I am trying to create a query that cleans a data in SQL but I don't know SQL. To do so, I create a sample of the dataset and use dplyr
to clean and create the final data that I want and then I want to use dbplyr
to create the query. But I am having trouble to create the query
data <- read_csv("DataBase/raw/bquxjob_1016f9df_180d80c269e.csv")

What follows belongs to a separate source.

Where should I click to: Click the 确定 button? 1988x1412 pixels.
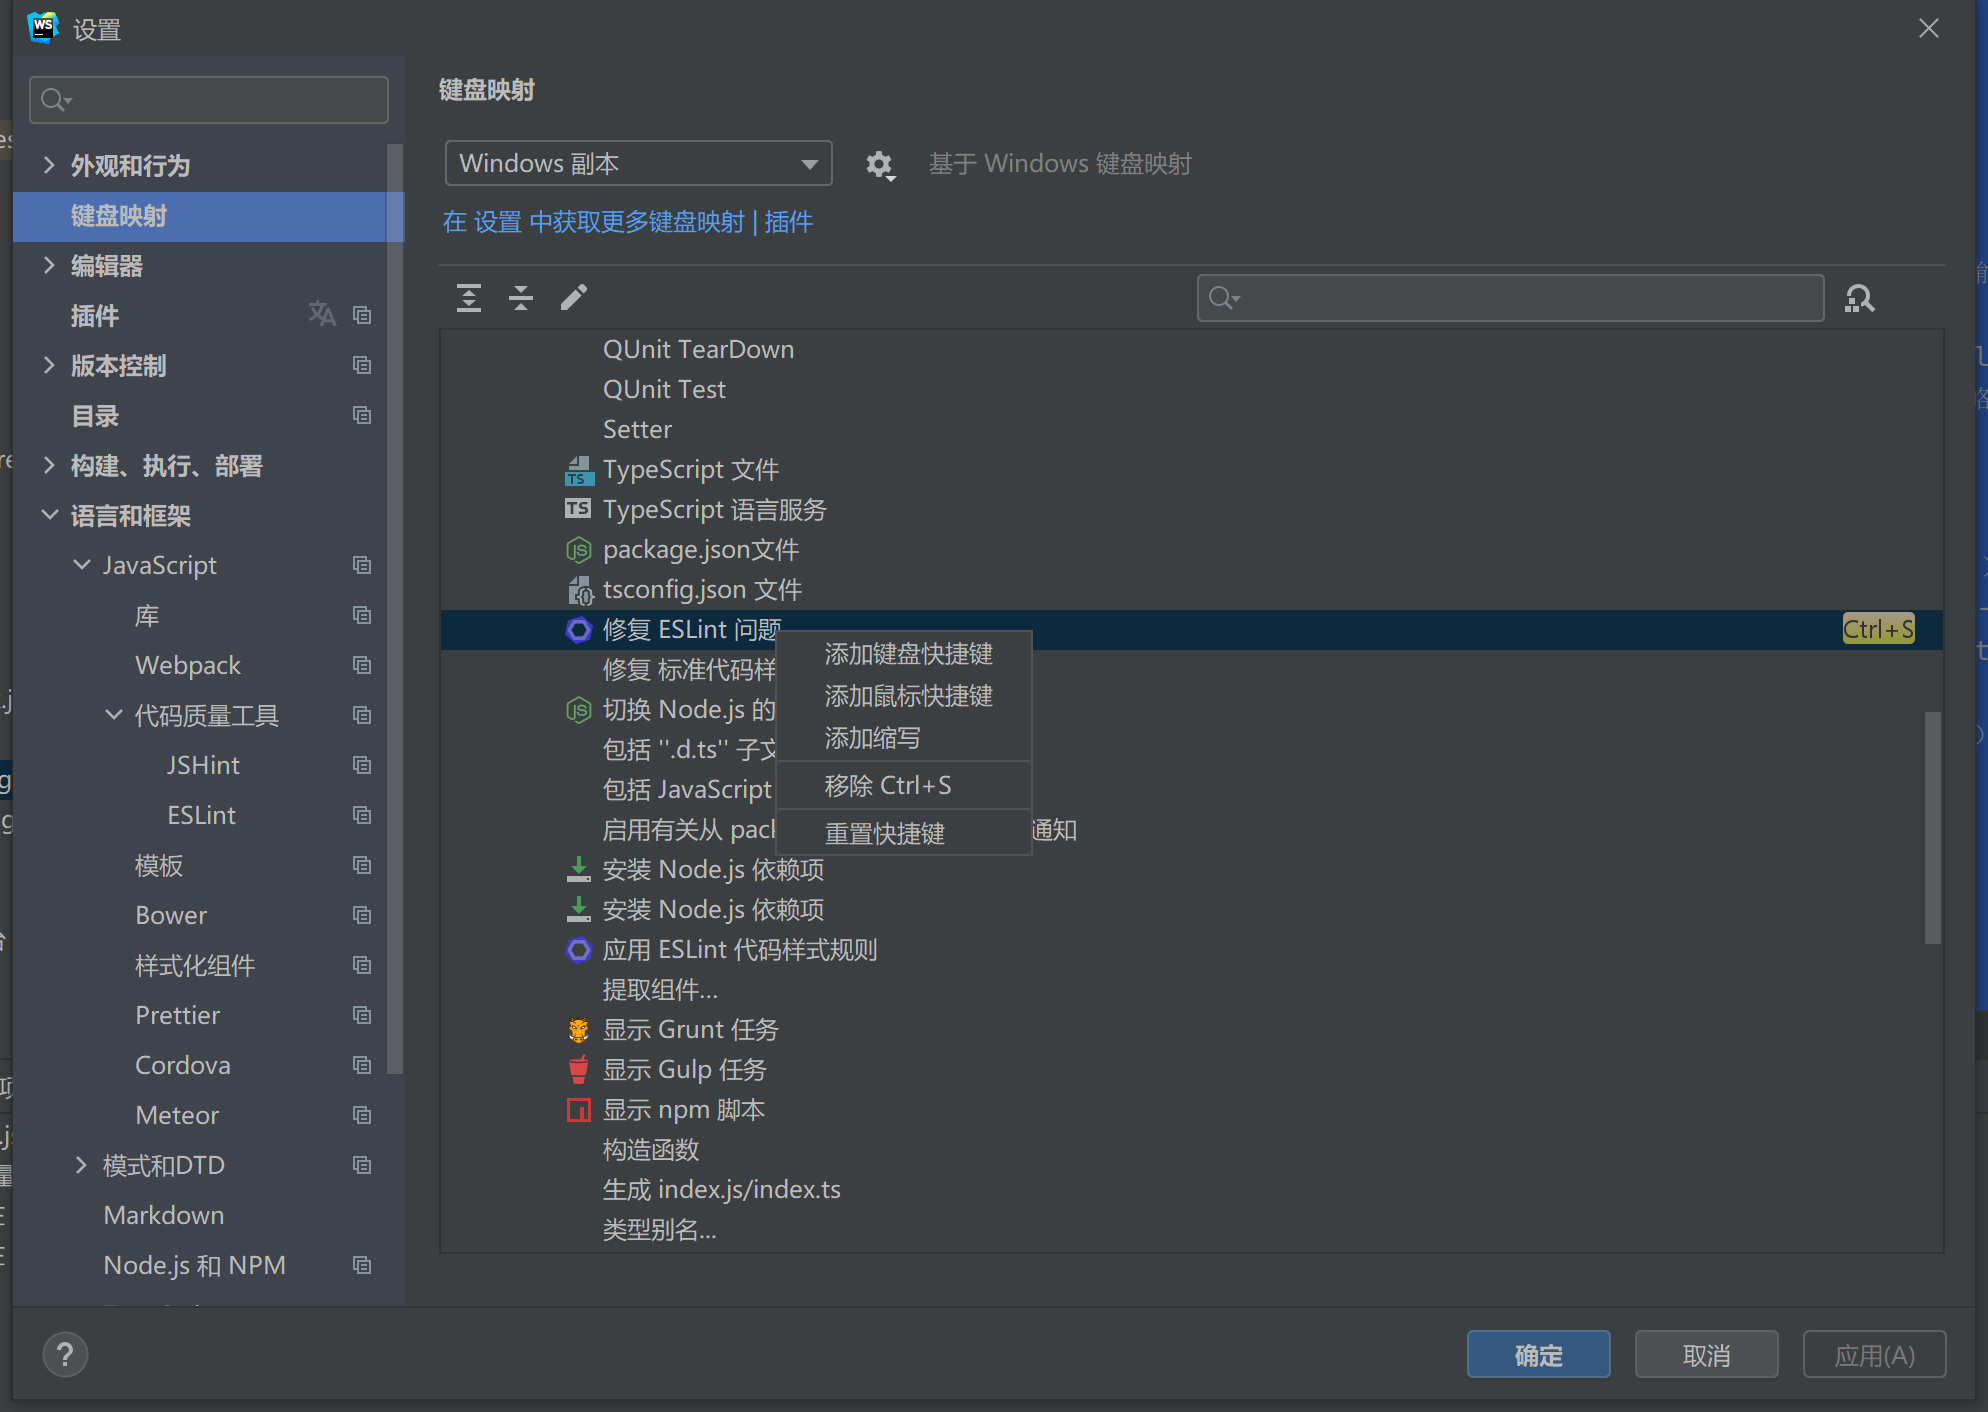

#Creating query I will run in SQL
data %>%
filter(codigo_natureza_juridica == 2046
| codigo_natureza_juridica == 2054
| codigo_natureza_juridica == 2062
| codigo_natureza_juridica == 2070
| codigo_natureza_juridica == 2089
| codigo_natureza_juridica == 2097
| codigo_natureza_juridica == 2135
| codigo_natureza_juridica == 2232
| codigo_natureza_juridica == 2240
| codigo_natureza_juridica == 2259
| codigo_natureza_juridica == 2267 &
data_inicio_atividade <= '2011-12-31') %>%
mutate(year_open = format(data_inicio_atividade, format ="%Y"),
month_open = format(data_inicio_atividade, format ="%m"),
date_open = format(data_inicio_atividade, format ="%Y%m"),
year_close = ifelse(situacao_cadastral != 2,
format(data_situacao_cadastral, format ="%Y"),
NA),
month_close = ifelse(situacao_cadastral != 2,
format(data_situacao_cadastral, format ="%m"),
NA),
date_close = ifelse(situacao_cadastral != 2,
format(data_situacao_cadastral, format ="%Y%m"),
NA),
open_2007 = ifelse(year_open <= 2007, 1,0)) %>%
show_query()
This code gives the following error:
Error in UseMethod("show_query") :
no applicable method for 'show_query' applied to an object of class "c('tbl_df', 'tbl', 'data.frame')"
CodePudding user response:
show_query()
will only work on a database, and you are trying to use it on a dataframe. To send your data from the csv to a temporary database object to create the query, you could use tbl_memdb()
and instead do:
data %>%
tbl_memdb() %>%
filter(...) %>%
mutate(...) %>%
show_query()